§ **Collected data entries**
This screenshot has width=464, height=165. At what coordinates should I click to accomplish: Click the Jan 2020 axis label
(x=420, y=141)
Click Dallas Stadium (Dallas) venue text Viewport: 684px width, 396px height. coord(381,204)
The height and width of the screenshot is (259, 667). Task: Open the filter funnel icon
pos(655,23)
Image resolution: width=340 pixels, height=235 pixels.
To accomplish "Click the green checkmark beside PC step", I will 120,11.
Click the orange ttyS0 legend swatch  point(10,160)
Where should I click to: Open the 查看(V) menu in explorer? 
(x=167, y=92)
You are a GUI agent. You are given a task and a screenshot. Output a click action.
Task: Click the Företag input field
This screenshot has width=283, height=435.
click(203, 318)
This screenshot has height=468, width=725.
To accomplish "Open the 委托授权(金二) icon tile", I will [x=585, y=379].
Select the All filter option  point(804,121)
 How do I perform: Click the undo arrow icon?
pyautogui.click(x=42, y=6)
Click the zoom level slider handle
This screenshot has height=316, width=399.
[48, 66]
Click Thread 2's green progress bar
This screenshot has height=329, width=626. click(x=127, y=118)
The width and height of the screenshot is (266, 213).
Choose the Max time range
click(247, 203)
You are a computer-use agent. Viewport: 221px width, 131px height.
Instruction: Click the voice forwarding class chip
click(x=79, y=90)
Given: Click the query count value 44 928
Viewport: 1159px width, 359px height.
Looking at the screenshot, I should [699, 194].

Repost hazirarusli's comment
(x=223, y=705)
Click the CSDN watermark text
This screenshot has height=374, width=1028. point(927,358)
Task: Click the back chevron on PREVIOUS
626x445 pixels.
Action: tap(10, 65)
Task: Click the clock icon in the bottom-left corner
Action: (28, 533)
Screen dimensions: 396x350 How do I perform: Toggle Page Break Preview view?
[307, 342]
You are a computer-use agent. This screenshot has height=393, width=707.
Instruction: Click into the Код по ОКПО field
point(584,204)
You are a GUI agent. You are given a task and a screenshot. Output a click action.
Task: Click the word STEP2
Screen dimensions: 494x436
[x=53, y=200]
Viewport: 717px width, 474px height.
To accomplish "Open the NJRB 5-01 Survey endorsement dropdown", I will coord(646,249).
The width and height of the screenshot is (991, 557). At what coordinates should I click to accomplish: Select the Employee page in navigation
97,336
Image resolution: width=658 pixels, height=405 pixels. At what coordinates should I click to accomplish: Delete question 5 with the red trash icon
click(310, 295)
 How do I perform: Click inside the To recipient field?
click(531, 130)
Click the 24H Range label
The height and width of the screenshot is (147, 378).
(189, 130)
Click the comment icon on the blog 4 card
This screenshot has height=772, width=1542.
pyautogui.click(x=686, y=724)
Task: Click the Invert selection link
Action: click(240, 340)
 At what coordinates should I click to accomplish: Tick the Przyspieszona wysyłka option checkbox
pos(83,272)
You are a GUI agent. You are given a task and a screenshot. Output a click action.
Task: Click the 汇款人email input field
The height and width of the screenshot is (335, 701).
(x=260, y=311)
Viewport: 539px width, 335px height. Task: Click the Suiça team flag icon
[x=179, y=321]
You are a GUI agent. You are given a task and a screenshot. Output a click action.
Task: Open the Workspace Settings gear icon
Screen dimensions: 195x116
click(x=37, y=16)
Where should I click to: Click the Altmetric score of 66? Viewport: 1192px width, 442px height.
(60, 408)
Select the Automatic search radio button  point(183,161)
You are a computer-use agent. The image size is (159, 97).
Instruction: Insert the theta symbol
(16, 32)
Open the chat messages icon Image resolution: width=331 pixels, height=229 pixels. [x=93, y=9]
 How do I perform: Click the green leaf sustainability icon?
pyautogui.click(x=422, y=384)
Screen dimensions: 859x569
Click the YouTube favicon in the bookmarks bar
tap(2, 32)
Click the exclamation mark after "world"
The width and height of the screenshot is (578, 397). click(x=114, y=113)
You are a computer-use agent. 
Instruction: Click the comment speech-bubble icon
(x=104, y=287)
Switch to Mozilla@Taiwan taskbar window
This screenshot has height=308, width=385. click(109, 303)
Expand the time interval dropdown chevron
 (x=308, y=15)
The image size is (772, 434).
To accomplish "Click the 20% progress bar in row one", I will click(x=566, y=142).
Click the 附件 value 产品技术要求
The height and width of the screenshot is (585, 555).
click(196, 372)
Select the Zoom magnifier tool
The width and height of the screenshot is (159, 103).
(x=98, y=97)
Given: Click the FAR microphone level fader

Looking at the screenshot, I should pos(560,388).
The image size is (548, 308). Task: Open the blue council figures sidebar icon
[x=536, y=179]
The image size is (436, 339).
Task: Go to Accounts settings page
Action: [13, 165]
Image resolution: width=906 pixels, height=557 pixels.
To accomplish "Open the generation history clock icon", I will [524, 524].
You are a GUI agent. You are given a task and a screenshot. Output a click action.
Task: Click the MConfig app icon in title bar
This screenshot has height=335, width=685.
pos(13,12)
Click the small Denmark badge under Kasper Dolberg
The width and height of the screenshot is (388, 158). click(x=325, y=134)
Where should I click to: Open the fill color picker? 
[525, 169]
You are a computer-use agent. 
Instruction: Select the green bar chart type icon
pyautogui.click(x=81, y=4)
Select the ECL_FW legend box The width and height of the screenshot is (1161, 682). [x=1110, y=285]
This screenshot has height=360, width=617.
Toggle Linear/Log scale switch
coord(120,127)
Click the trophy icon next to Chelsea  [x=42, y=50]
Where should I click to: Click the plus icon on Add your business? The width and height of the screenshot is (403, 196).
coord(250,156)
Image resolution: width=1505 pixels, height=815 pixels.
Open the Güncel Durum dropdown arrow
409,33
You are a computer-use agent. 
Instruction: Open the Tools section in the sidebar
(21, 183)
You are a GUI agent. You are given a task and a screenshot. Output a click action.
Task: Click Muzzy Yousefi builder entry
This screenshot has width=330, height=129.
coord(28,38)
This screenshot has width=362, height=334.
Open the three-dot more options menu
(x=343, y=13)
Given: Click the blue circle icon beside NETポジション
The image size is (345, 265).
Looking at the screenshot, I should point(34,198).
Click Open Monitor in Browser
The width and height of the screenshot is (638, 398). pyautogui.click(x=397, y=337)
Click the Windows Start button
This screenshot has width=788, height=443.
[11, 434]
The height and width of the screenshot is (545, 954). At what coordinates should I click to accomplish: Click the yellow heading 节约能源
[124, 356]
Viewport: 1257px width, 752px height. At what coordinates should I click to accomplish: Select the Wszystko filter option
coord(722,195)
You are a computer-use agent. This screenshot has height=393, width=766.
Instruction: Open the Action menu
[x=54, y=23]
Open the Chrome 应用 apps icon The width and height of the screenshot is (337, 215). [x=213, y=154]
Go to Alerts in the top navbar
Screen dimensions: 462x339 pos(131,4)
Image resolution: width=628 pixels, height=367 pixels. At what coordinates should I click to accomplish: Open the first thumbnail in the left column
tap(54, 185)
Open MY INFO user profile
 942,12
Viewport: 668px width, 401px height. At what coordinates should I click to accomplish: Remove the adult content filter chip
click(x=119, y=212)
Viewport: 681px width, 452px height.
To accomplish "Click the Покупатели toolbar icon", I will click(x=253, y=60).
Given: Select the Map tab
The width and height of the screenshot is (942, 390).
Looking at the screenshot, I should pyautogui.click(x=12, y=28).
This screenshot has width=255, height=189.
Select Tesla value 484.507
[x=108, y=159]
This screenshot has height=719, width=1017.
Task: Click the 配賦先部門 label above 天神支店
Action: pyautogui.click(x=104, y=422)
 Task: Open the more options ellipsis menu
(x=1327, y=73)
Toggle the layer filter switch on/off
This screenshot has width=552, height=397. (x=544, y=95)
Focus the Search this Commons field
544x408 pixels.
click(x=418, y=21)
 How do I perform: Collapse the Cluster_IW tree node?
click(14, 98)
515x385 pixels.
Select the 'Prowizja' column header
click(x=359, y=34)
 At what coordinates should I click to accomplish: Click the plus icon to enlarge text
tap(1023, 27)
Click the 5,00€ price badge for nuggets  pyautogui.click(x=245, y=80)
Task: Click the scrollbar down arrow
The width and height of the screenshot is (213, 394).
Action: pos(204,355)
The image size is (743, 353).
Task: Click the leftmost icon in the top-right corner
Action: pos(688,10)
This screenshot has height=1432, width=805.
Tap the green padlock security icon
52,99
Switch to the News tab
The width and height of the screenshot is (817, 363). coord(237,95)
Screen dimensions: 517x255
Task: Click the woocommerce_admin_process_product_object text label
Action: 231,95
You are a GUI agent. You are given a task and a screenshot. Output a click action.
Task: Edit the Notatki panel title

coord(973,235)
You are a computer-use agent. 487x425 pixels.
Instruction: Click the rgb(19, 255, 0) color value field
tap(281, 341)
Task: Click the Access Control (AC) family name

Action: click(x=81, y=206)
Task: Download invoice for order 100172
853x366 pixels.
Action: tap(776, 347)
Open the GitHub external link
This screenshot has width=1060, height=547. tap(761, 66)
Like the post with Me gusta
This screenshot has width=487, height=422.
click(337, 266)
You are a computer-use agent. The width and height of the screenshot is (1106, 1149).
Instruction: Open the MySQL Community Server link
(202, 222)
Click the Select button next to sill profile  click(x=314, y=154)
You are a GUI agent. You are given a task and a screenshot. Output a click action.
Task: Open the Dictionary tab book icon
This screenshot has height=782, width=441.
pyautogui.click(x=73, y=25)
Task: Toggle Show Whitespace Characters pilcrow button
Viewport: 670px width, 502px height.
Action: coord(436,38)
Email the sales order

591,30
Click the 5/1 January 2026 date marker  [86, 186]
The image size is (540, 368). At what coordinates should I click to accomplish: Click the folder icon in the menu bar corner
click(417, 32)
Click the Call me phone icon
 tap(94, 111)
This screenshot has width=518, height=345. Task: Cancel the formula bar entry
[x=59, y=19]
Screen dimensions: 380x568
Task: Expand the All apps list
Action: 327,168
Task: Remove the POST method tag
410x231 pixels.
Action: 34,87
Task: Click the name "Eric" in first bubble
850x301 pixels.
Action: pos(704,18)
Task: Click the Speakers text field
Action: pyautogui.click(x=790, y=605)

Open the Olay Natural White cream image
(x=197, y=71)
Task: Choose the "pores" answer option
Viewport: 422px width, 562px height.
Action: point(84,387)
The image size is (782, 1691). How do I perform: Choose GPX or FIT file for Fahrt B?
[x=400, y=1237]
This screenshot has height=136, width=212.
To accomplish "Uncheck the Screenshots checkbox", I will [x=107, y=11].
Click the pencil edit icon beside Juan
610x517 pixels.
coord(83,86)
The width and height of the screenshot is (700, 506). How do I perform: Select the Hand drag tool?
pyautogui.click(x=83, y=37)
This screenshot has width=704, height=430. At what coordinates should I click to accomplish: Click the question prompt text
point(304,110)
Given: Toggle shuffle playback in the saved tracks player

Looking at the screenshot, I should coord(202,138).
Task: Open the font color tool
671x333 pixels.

§ **WORK TO BE COMPLETED**
Output each line exactly, from the first line of the data down to the line that contains "Click the orange", both included.

§ **ANSWER SECTION**
This screenshot has width=464, height=165. At what coordinates should I click to accomplish: Click the Jan 2020 axis label
(x=420, y=141)
Click Dallas Stadium (Dallas) venue text Viewport: 684px width, 396px height. coord(381,204)
The height and width of the screenshot is (259, 667). Task: Open the filter funnel icon
pos(655,23)
Image resolution: width=340 pixels, height=235 pixels.
To accomplish "Click the green checkmark beside PC step", I will 120,11.
Click the orange ttyS0 legend swatch  point(10,160)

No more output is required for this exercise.